As you say, "it is troubling that O’Neill simply ignores the context in which the interview took place and continues to maintain his blind defence of Jenkins."
All Francis O'Neill has done for me during all this is further elevate my already high admiration and support for Judy Wood, Andrew Johnson and David Hughes. By contrast, he's gone down a few pegs in my estimation, sadly. Is he now lost to Camp 2 propaganda?

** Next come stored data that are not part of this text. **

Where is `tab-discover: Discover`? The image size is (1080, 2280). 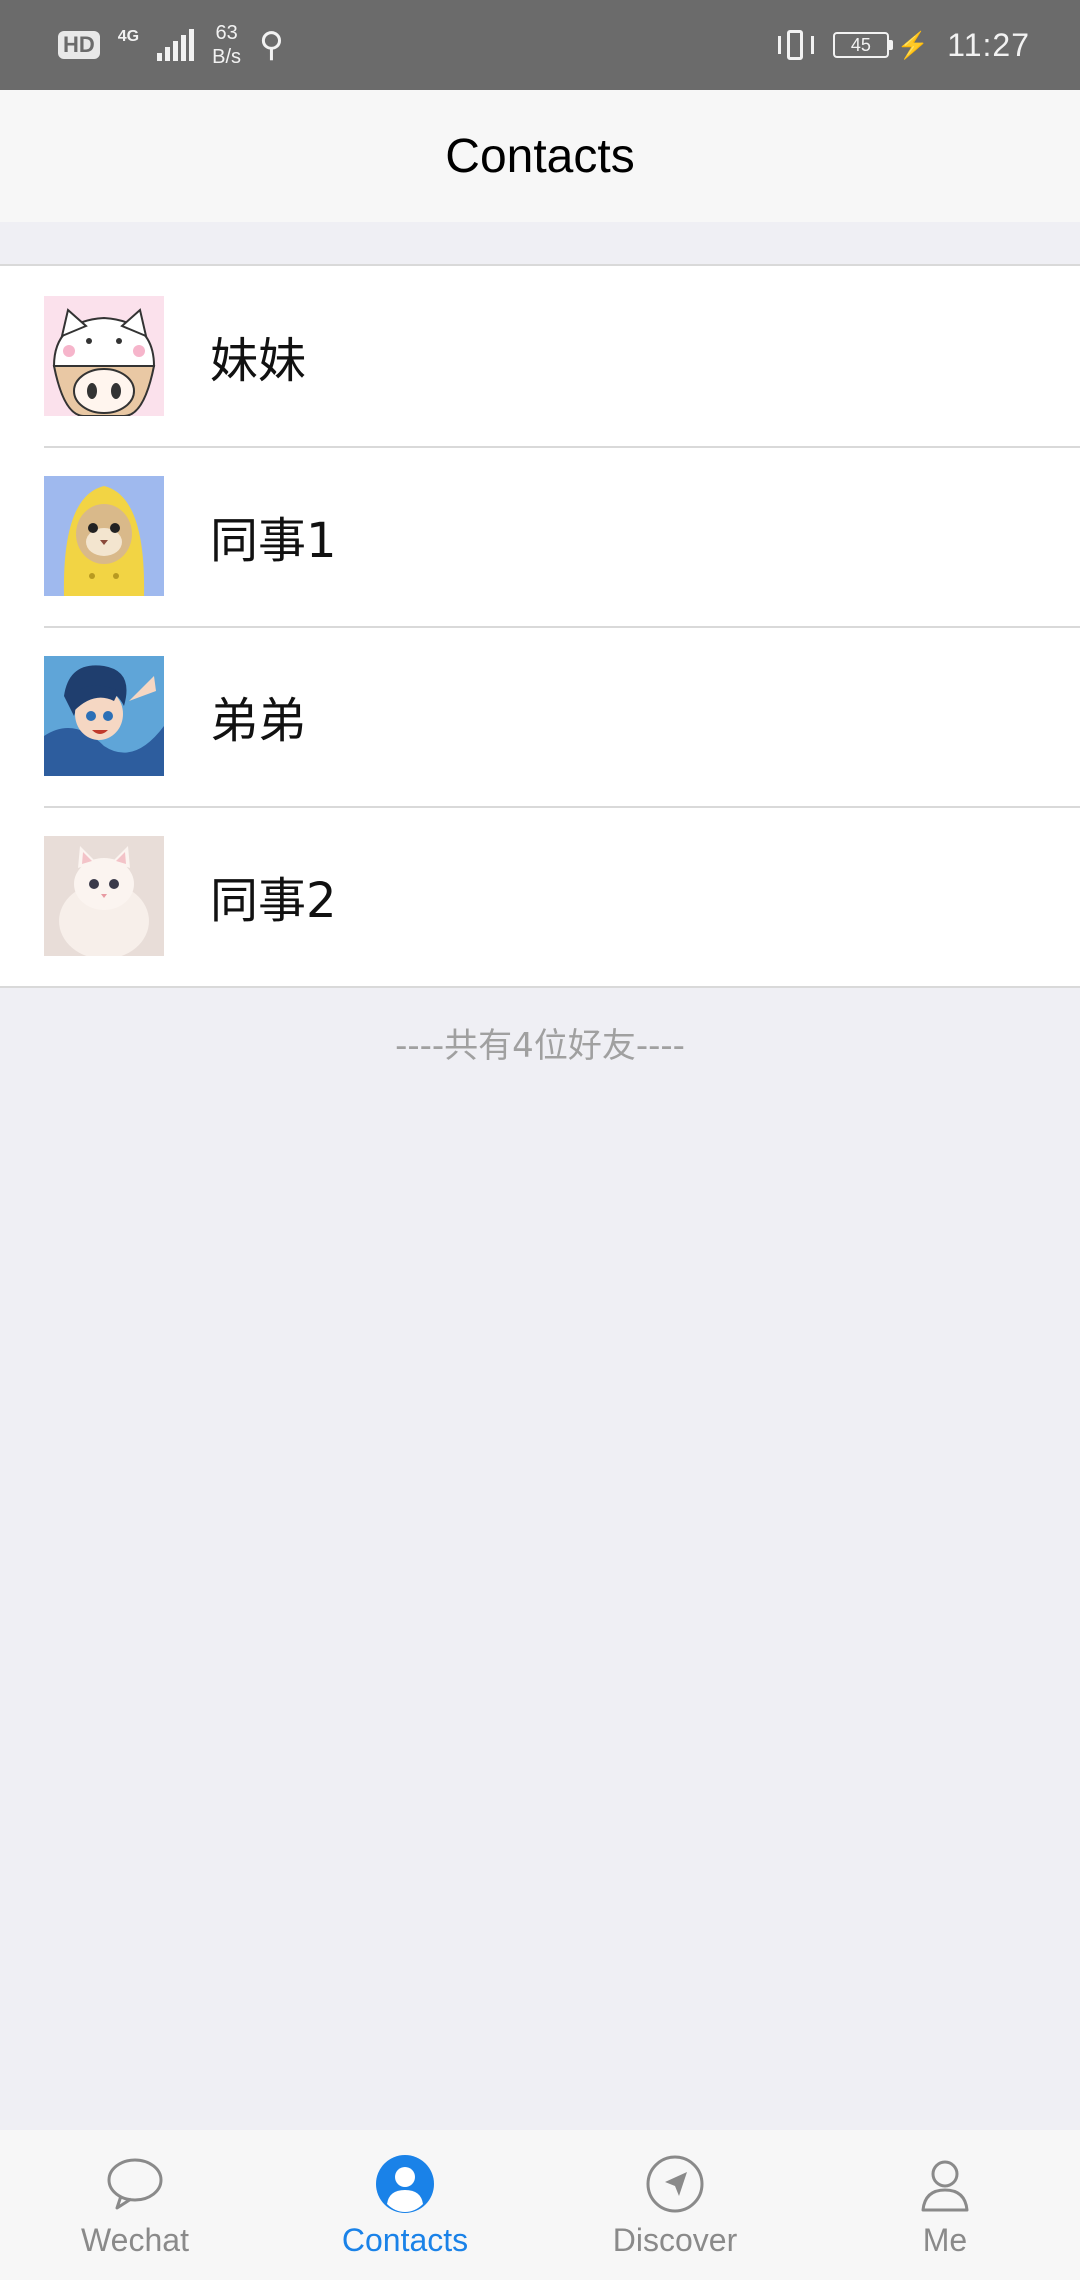
tab-discover: Discover is located at coordinates (675, 2205).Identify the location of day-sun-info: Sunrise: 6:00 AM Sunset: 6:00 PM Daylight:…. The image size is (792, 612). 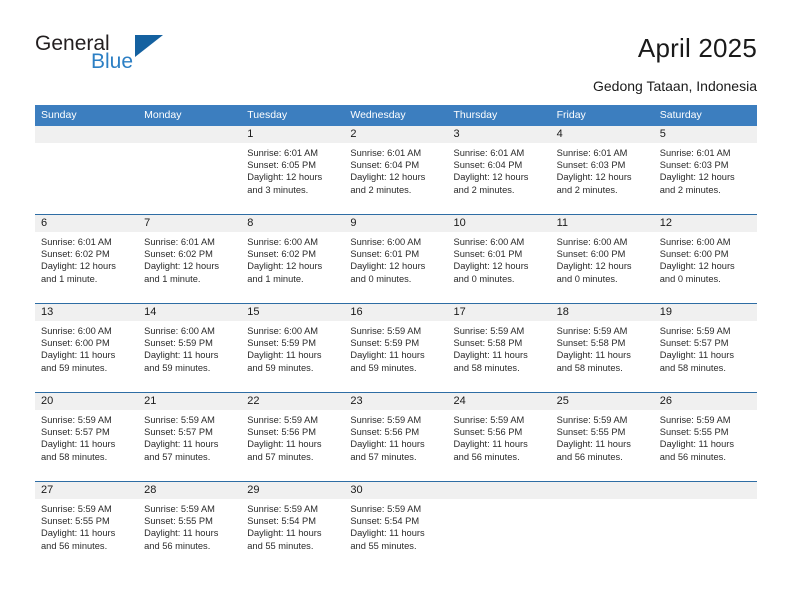
(602, 258).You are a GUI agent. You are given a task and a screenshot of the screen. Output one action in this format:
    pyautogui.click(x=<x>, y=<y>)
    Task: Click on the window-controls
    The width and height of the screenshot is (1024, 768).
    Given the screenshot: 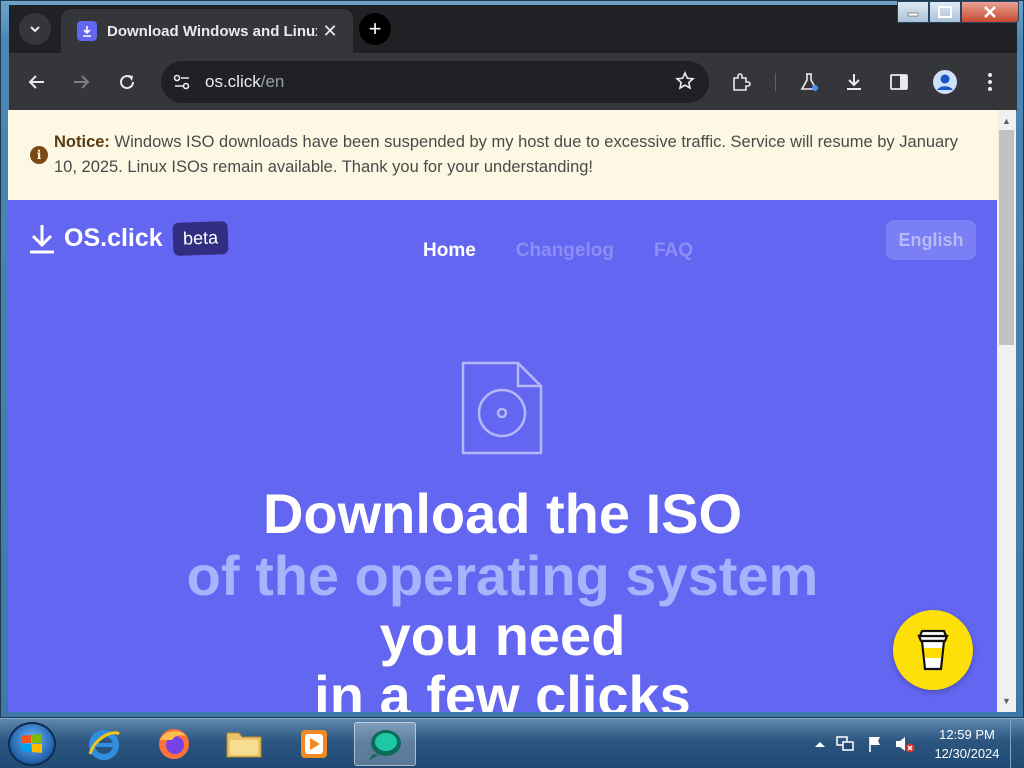 What is the action you would take?
    pyautogui.click(x=958, y=13)
    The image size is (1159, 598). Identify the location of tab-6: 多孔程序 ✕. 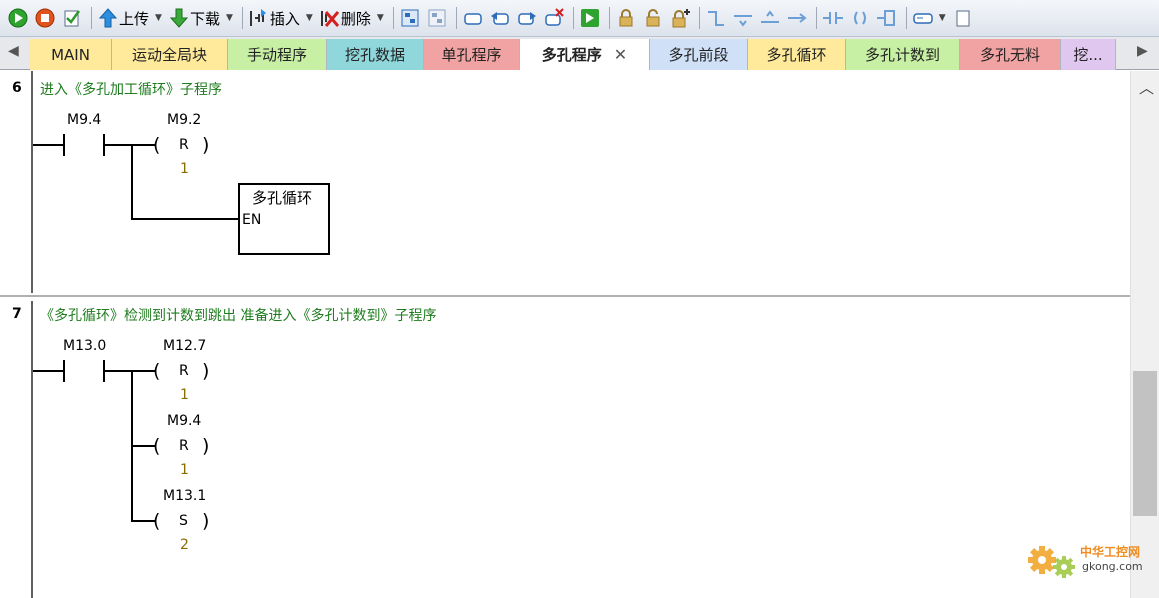
(585, 54).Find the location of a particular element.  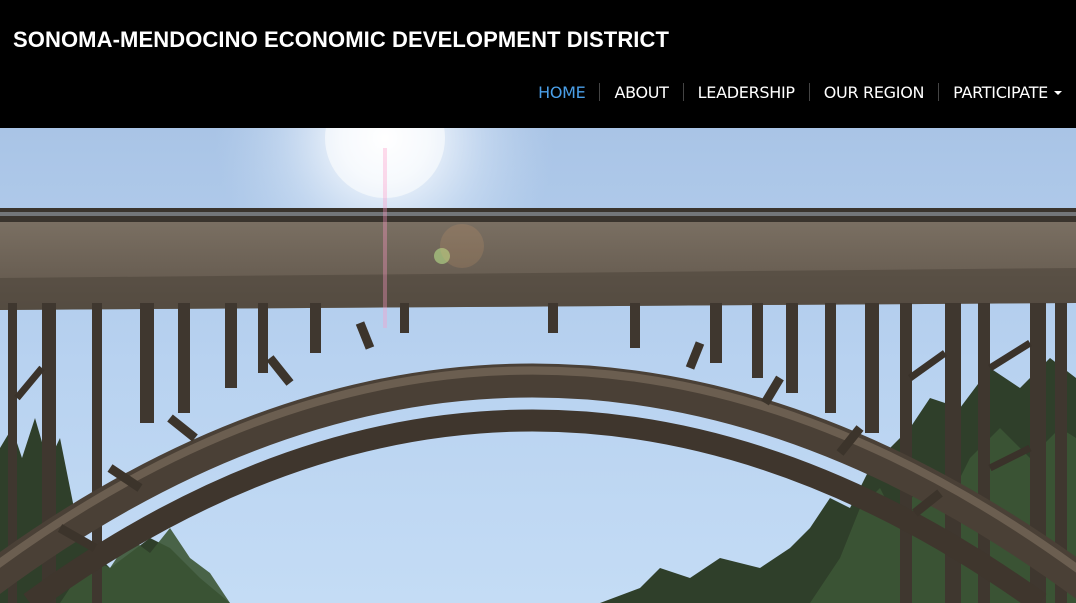

nav-item-leadership: LEADERSHIP is located at coordinates (746, 92). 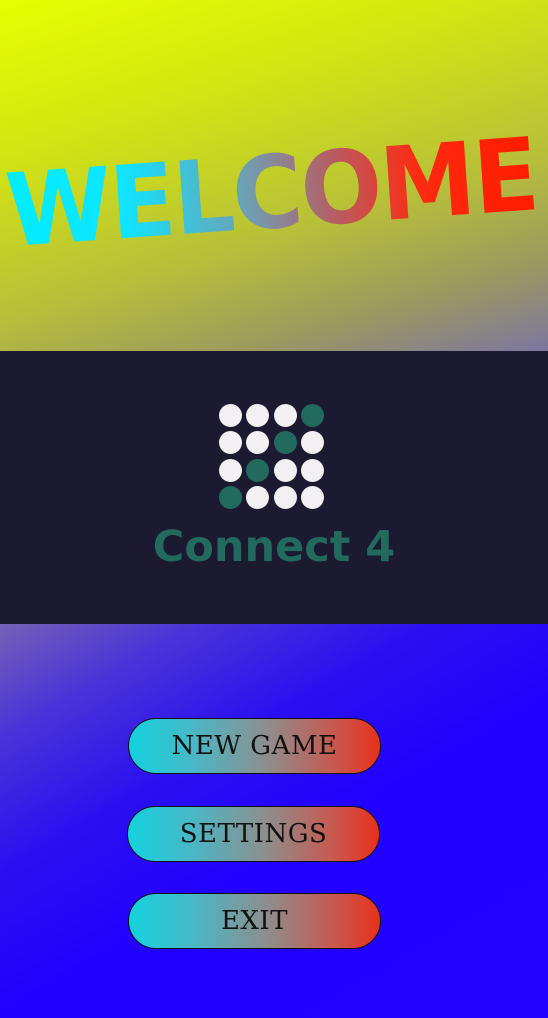 I want to click on app-title: Connect 4, so click(x=274, y=547).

I'd also like to point to page 488 of Wood's book (in the acknowlegements section, after laying out all the key evidence in her book) where she includes her own poignant poem, which resonated with me, which was written whilst writing her book.
She states that "this poem helped me to focus past the various interpretations we have been given, and to see and communicate what was really there."
"Magic of the Heart
Look from your heart and you will see the truth.
Feel with your heart and you will know which way to go.
Speak from your heart and you will speak the truth.
Listen with your heart and you will understand.
Live from your heart and you will live in peace.
Love with your heart and you will love forever."